What does "training" mean?

  1. You first need to prepare a corpus, for each of the algorithms. A corpus is a set of texts with the final output you want : for example, the corpus for the PosTagger is some texts where each word is pos tagged, with a verified value.
  2. You then have to launch the training with the command line.
  3. Each algorithm has it's own trainer. This trainer will take the input texts, remove the verified output, and begin to find the best rules to determine the right output. The trainer will analyze its mistakes, and change its processing rules/weights/triggers/... in order to avoid making those mistakes again in the future. The trainer will loop over the corpus until it considers that no more rules could be inferred.

Note

You can also use the algorithm to help you create the corpus : give a text to the algorithm, and correct the output.

Note

The trained data provided with the Sulci alpha version has been made with a corpus of : #. 15500 POS tagged words #. 2000 words in lexicon (lexicon must be smaller than POS corpus) #. FIXME: 2000 lemmatized words #. 28000 semantical tagged words #. 17000 descriptors in thesaurus

Before running the first algorithm, the text is split into tokens (words, symbols, punctuation marks, etc.), using simple regular expressions.

Sulci compared to other tools ----------------------------We were looking for a Python tool. We looked at NLTK but ... There are good Java tools: Apache UIMA, Gate, Apache SOLR.

Part-Of-Speech tagging

The PosTagger finds out the "POS tag", or "lexical class", or "lexical category" of each word. The algorithm used is similar to the Brill POS-tagging algorithm.

Some possible classes are:

  • VCJ:sg (Verbe ConJugé singulier),
  • PAR:pl (PARticipe pluriel),
  • PREP (PREPosition),
  • etc.

To see more available classes, see in base.py the methods named is<something> or run the following command (it provides the tag stats in corpus):

python manage.py sulci_cli -g

The format used is a plain text file; tokens are separated by spaces; each token is annotated with its POS tag, separated with a slash. Example:

Mon/DTN:sg cher/ADJ:sg Fred/SBP:sg ,/, Je/PRV:sg quitte/VCJ:sg 
Paris/SBP:sg demain/ADV matin/SBC:sg ./. 

This format combines "input" and "output": the input is the token, the output is the POS tag.

Check "corpus/*.crp" to see more examples of "valid output".

Lemmatization

The Lemmatizer tries to find the Lemma of each word.
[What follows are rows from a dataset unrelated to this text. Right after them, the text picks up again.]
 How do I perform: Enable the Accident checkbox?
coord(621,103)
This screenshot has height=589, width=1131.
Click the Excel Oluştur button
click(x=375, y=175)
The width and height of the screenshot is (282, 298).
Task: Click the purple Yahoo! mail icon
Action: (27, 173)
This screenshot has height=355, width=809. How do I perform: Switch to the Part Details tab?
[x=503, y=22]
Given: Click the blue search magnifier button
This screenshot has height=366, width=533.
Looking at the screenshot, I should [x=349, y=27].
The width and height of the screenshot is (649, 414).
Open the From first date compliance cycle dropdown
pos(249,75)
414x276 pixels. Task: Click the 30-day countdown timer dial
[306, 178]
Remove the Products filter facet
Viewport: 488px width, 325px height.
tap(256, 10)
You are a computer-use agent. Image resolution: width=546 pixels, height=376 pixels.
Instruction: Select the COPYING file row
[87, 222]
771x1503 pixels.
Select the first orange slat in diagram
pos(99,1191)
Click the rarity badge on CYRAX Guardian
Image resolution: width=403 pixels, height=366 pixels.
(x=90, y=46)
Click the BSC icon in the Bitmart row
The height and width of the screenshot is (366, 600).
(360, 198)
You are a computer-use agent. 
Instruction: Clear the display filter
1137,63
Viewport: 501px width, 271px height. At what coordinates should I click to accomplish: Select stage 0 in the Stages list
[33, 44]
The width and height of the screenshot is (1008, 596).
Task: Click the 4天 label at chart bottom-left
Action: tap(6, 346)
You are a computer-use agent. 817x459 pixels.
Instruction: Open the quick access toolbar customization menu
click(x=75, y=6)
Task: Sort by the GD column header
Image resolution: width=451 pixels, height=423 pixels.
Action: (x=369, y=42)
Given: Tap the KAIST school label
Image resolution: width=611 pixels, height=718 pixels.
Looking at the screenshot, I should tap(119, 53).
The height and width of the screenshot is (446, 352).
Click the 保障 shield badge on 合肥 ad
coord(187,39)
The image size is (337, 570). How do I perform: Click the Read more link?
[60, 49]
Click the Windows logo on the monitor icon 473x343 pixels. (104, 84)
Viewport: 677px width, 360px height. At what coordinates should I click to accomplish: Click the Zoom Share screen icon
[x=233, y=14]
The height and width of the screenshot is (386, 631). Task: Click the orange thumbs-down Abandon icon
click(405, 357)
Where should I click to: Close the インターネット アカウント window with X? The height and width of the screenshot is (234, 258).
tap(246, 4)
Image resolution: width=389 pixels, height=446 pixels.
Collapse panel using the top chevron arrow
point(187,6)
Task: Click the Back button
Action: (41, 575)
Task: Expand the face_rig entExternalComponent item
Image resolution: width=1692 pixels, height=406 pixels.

The lemma of a word is almost similar to its stem. A few examples:

  • "mangerons" lemma is "manger" (infinitive form of the verb)
  • "bonnes" lemma is "bon" (masculine singular form of the adjective)
  • "filles" lemma is "fille" (singular form of the noun)

The format used is similar to the one of the PosTagger, but each token is annotated by both its POS tag and its lemma. Example:

«/« Ce/PRV:sg/ce n'/ADV/ne est/ECJ:sg/être pas/ADV à/PREP moi/PRO:sg 
de/PREP partir/VNCFF ./. Je/PRV:sg/je me/PRV:sg battrai/VCJ:sg/battre 
jusqu'/PREP/jusque au/DTC:sg bout/SBC:sg ./. »/» 

If a word and its lemma are identical, the lemma is omitted. Note that this is case-sensitive (as you can see on the first word of the above excerpt).

Check "corpus/*.lem.lxc.crp" to see more examples of "valid output".

Semantical tagging (Collocation and key entities extraction)

The Semantical Tagger tries to find "collocations" -- i.e., sequence of tokens that have a higher chance of appearing together -- and key entities -- i.e. words that may help to find the significance of the text : proper nouns, for example, or ones with many occurrences in the text, etc. A few examples:

  • Président de la République
  • voiture électrique
  • Barack Obama

The Semantical Tagger will actually use two different algorithms:

  • a purely statistical algorithm, scoring n-grams according to their relatives frequencies in the corpus.
  • an heuristics-based algorithm, scoring n-grams (sequences of words) with hand-crafted rules;

The statistical algorithm uses Point-wise mutual information.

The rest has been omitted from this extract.